Confound	Where it matters	FVE-1 scope note
Memorization vs. generalization	Claims that LLMs learn human-like generalizations or exhibit genuine rule induction rather than surface pattern matching. Relevant for cognitive models, acquisition claims, and benchmark validity debates.	FVE-1 makes no claims about human-like learning. It measures behavioral responses under controlled stress, whatever their computational origin. Whether a CAPITULATION reflects memorization or generalization does not change its status as a behavioral event in the coded record.
Innate priors vs. statistical learning	Debates about whether human language acquisition requires innate priors that LLMs lack (Bowers 2024, 2025). Relevant for claims that LLM behavior is analogous to child language learning.	FVE-1 does not posit or deny human-like priors in LLMs. Models are tested as-is, under current weights and training, as fixed behavioral systems. The acquisition debate is irrelevant to the forensic reading of behavioral residue.
World knowledge vs. distributional knowledge	Whether apparent world-knowledge effects in LLMs reflect genuine world modeling or sophisticated distributional mimicry. Relevant for "understanding" debates and psycholinguistic evaluation.	FVE-1 does not infer internal world models. It works purely with behavioral residue — what the model produced, coded against locked predictions, in a specific session. The world-knowledge debate does not bear on that record.
Architecture generalization of phase-like behavior	Whether phase-transition-like behavioral effects are consistent across transformer architectures, model scales, and training regimes, or are architecture-specific artifacts.	FVE-1's panel is currently transformer-only. Cross-architecture generalization of the physics isomorphism claim is explicitly out of scope at this stage. The claim is behavioral and forensic within the defined panel. Constellation models include SSM and hybrid architectures as a future generalization test — not a current claim.

Cited Sources

Cheng, Hawkins & Jurafsky (2026)

Accommodation and Epistemic Vigilance: A Pragmatic Account of Why LLMs Fail to Challenge Harmful Beliefs. arXiv:2601.04435.
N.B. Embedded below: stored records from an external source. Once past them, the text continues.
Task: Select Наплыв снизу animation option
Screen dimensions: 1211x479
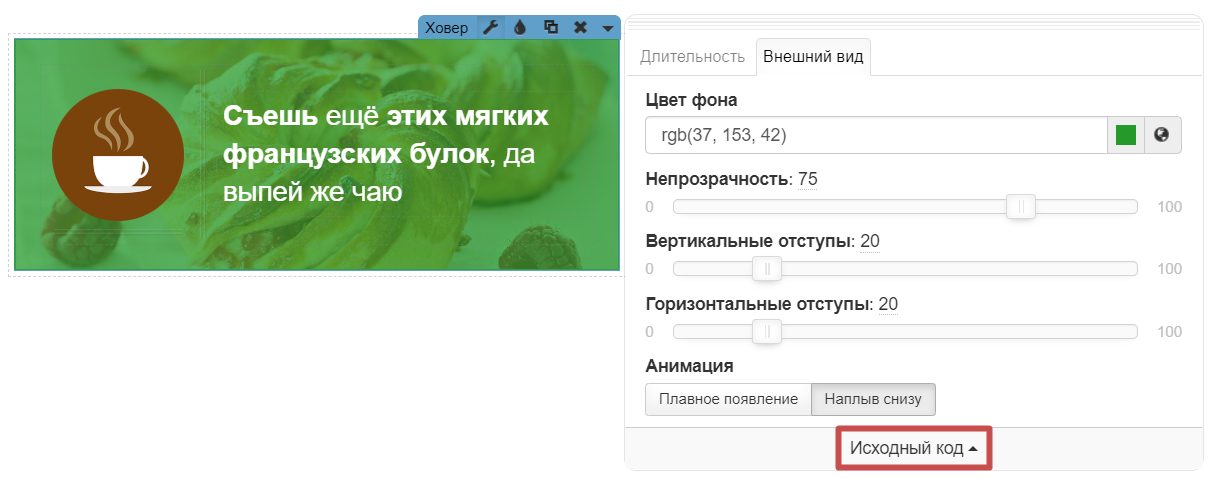Action: coord(873,399)
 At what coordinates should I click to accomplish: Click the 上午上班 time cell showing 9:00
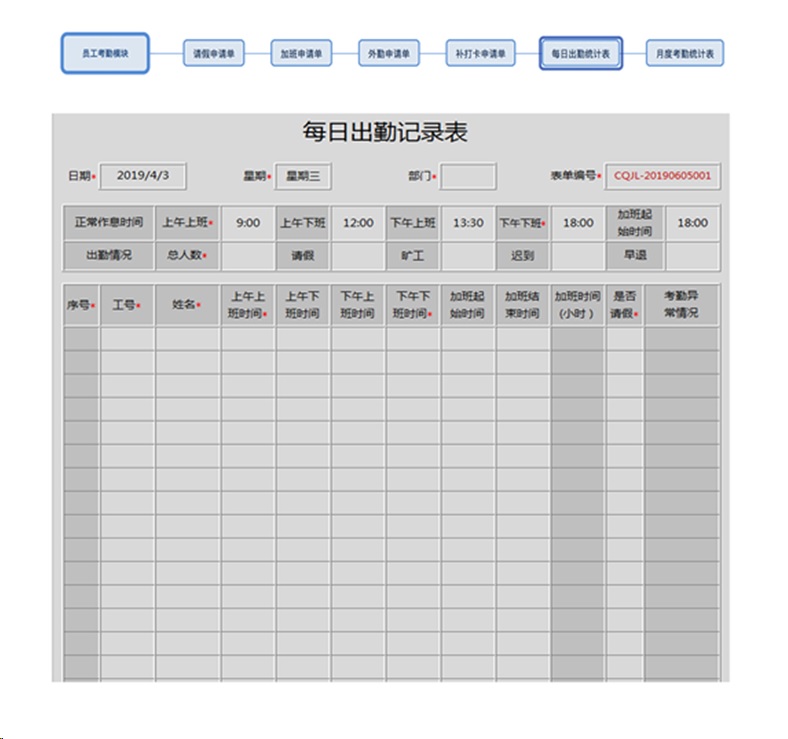click(248, 223)
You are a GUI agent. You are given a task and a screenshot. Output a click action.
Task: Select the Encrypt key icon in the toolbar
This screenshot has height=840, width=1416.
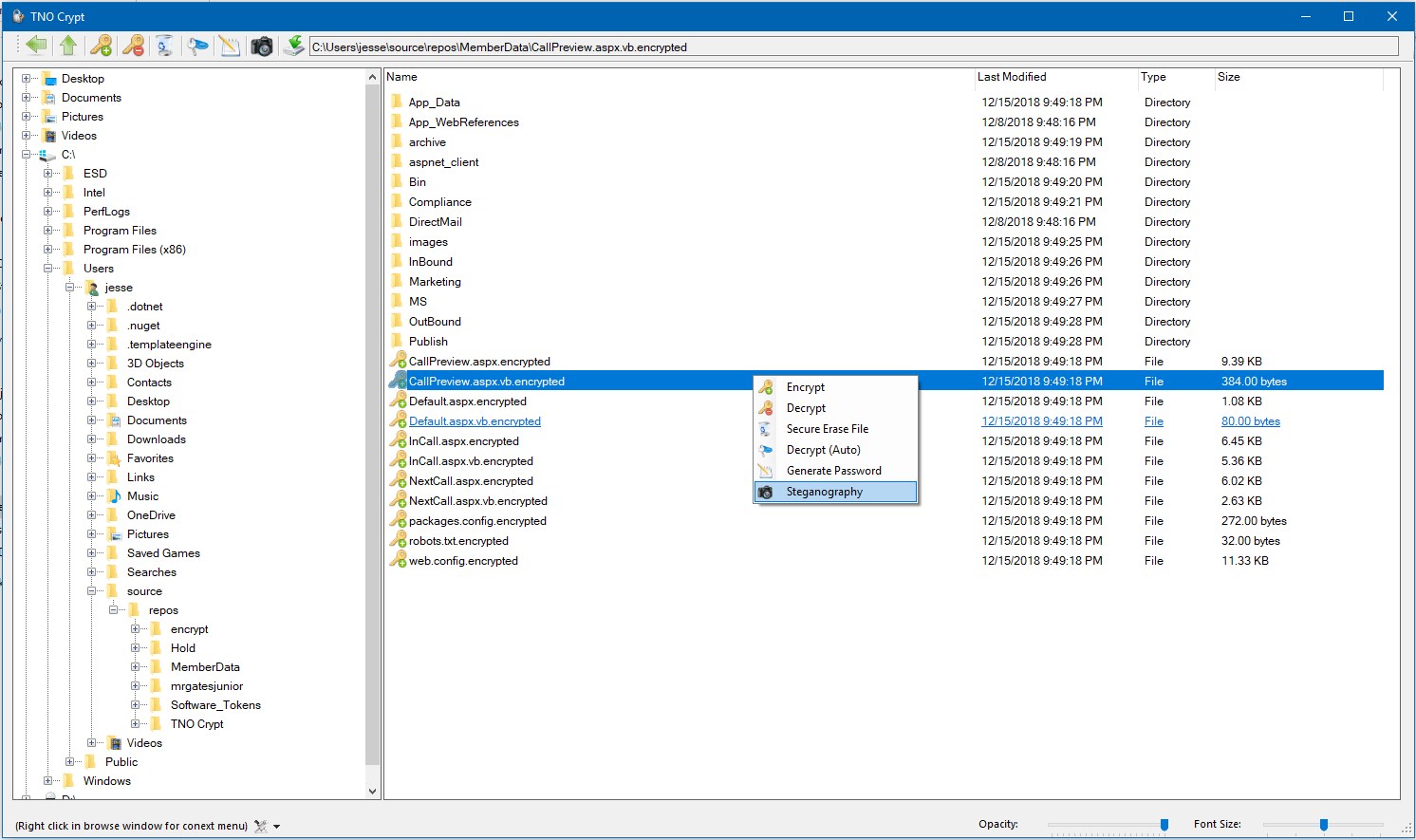(x=100, y=45)
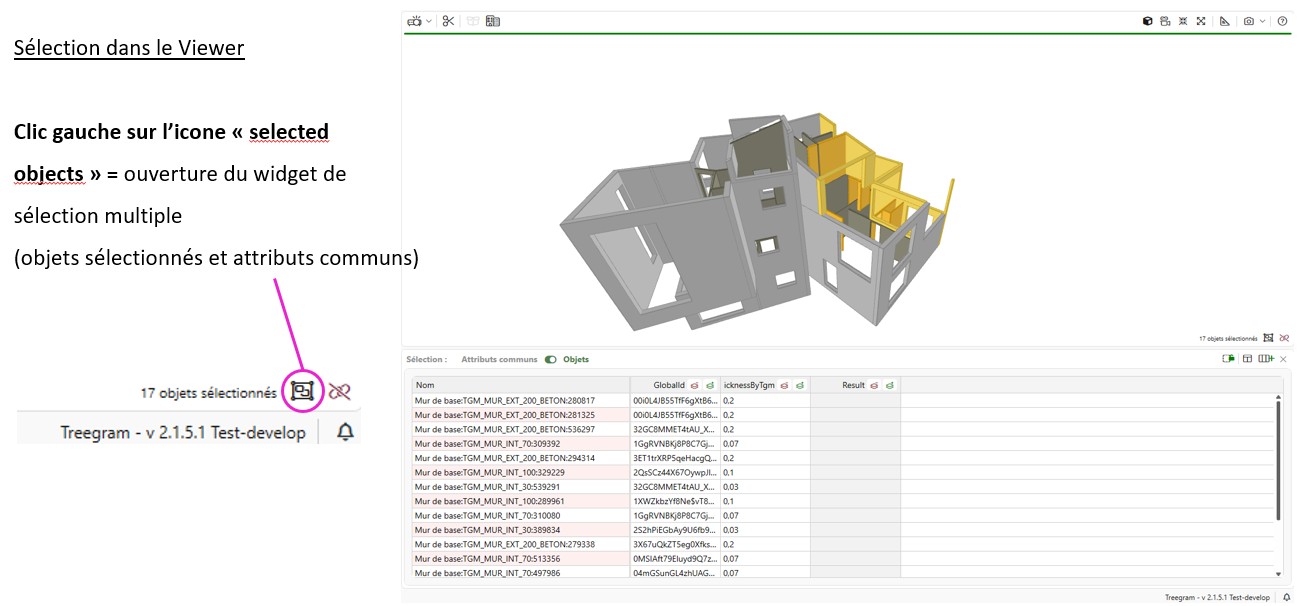This screenshot has width=1306, height=606.
Task: Click the fit-to-screen expand arrows icon
Action: (1201, 21)
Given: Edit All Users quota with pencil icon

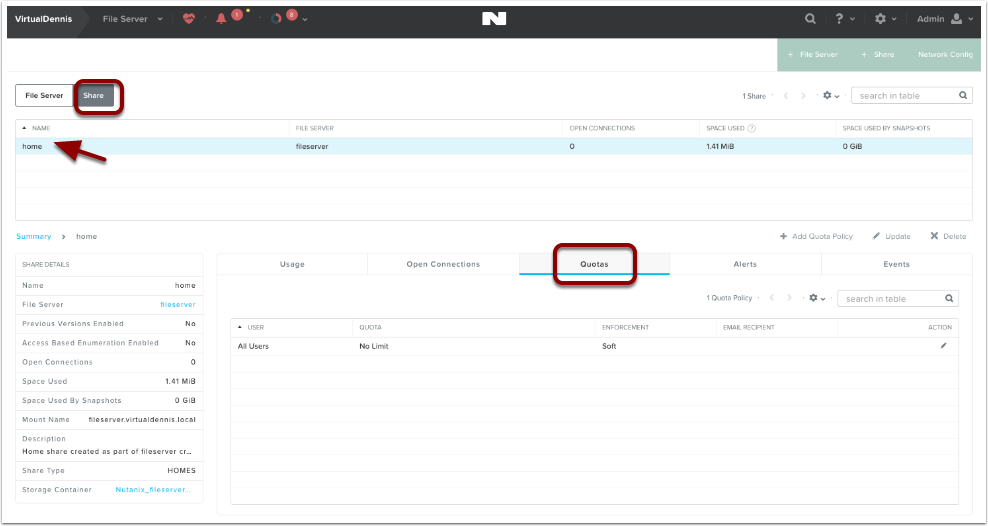Looking at the screenshot, I should pos(943,346).
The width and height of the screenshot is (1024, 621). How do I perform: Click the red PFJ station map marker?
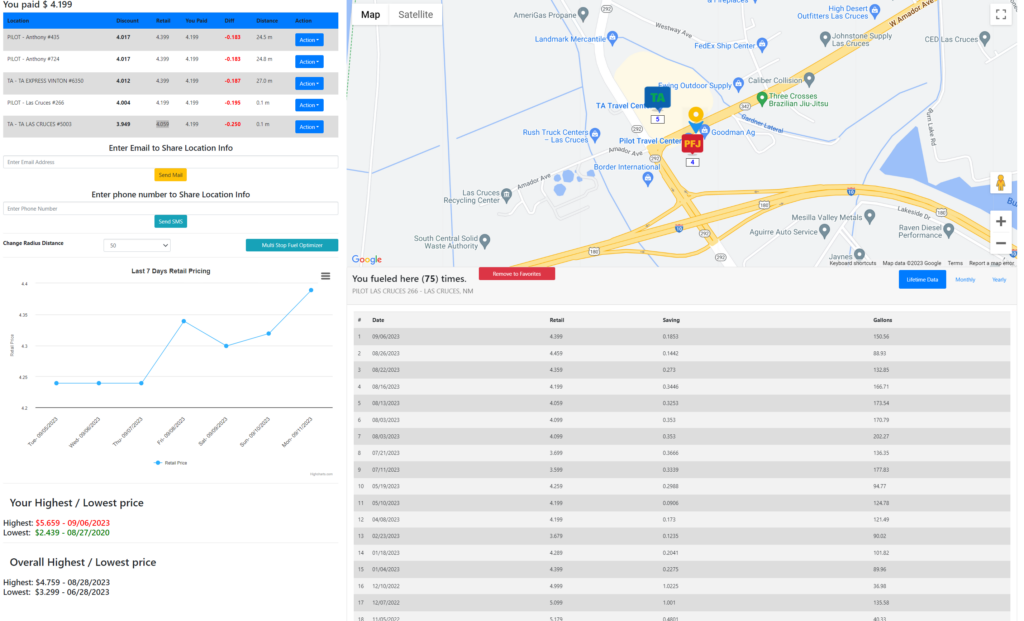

Li, Xu, Taylor, Ghanem & Goldstein (2018)

Visualizing the Loss Landscape of Neural Nets. NeurIPS 2018. arXiv:1712.09913.

Kalra et al. (2026)

A Scalable Measure of Loss Landscape Curvature for Analyzing the Training Dynamics of LLMs. Meta Superintelligence Labs. arXiv:2601.16979.

Fisher, Goddu & Keil (2015)

Searching for Explanations: How the Internet Inflates Estimates of Internal Knowledge. Journal of Experimental Psychology: General, 144(3), 674–687.

Storm (2019)

Thoughts on the Digital Expansion of the Mind and the Effects of Using the Internet on Memory and Cognition. Journal of Applied Research in Memory and Cognition, 8(1), 29–32.

Bowers (2024, 2025)

The Successes and Failures of Artificial Neural Networks Highlight the Importance of Innate Linguistic Priors for Human Language Acquisition. OSF preprint + Psychological Review.